Dear Dave

Wednesday 22 August 2007

Things you've forgotten about babies

Dear Dave,

You're probably thinking you've got a month to go. You're probably thinking you've got plenty of time to do all those little jobs like get the crib back out the loft. You're probably even thinking you'll have a chance to pack Sam off to the grandparents for the weekend soon and you'll get to spend some quality time with Liz before all Hell breaks loose.

Look at it this way, though: By my calculations, you passed thirty-six weeks yesterday. If Squiggly turns up now, the hospital won't even count him/her/it as premature.
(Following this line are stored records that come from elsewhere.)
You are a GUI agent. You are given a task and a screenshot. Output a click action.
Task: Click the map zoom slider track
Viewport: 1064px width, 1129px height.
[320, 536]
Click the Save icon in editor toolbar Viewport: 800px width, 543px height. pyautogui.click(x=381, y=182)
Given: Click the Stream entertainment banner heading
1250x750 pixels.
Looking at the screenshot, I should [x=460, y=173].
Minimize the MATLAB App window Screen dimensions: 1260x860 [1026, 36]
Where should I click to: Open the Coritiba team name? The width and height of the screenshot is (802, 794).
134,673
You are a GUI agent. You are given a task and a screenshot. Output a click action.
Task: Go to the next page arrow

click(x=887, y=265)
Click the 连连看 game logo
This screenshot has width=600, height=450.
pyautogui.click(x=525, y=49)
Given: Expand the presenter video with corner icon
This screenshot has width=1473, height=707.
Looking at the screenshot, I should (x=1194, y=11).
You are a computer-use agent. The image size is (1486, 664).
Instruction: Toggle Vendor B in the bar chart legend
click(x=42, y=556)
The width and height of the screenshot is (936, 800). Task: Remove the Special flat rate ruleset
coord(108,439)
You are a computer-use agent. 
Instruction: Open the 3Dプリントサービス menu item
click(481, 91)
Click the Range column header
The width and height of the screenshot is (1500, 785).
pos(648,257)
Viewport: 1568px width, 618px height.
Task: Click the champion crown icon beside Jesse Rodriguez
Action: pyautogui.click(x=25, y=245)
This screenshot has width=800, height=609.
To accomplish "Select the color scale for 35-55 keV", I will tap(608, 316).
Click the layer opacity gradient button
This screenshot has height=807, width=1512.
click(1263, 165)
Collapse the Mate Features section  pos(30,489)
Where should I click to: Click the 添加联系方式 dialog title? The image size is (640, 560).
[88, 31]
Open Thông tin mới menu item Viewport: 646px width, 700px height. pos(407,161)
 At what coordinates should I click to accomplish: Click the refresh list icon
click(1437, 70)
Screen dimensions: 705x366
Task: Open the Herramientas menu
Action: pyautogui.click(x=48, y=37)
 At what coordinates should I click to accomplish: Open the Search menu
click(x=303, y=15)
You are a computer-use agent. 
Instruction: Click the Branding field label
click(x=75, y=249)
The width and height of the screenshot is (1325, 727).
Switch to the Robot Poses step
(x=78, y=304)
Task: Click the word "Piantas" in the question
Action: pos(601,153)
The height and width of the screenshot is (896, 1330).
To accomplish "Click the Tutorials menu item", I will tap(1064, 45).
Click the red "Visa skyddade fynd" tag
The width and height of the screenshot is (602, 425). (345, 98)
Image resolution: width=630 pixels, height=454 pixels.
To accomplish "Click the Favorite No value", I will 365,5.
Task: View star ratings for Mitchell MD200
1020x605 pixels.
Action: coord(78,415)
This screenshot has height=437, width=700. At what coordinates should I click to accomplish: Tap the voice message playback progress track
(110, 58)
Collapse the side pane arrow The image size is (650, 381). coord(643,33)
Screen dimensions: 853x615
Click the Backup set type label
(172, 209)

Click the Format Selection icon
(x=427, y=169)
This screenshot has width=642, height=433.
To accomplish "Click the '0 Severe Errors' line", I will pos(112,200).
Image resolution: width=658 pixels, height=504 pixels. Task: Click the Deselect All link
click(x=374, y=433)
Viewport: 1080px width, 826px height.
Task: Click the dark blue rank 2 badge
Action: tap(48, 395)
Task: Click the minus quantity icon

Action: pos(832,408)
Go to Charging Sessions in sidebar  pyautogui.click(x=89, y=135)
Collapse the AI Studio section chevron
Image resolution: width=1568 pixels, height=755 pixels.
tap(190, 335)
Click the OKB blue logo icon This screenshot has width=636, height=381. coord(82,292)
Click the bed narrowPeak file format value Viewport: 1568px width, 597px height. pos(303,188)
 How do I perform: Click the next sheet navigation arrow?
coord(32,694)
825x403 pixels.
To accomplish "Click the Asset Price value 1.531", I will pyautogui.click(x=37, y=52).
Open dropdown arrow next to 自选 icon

Hope you've got that bag packed.

Just to get you in the right frame of mind, here a few things you might have forgotten about babies in the last three years:

  • They're small

    Look at Sam. You know he's three but deep down you still think of him as your little baby. The actual baby will make him look like a pre-school Godzilla stomping through the lounge, over-turning activity gyms, crushing Fisher-Price playsets and endangering any tiny siblings left in his path.

    Dealing with this will require some mental readjustment (and possibly a cage).
  • They arrive pre-filled with tar

    Yep, nothing says, 'Congratulations! You're a dad again!' more clearly than a nappy full of foul, sticky, black slime.

    I'm not sure what the biological reasons are for this stuff but I suspect it's some kind of survival mechanism. It means that no matter what noxious mess a parent ends up in over the following months and years, they will find solace in the fact that at least they're not trying to scrape distilled evil off a baby's bottom with soggy cottonwool. It makes everything else so much easier to forgive.

  • They only sleep when you have to be awake

    Like when they're being fed or pushed round in a buggy or being driven somewhere in the car or having their nappy changed. Squiggly will wake up at three in the morning wanting fed and changed. She will sleep through most of this but then wake up crying when placed in the crib as if the mattress is made of spiky ice. You will then push her round the kitchen table in the buggy trying to get her to sleep before strapping her into the car and taking her for a ride. Upon returning, she will sleep in the crib just long enough for you to doze off. Then she will wake up needing fed and changed.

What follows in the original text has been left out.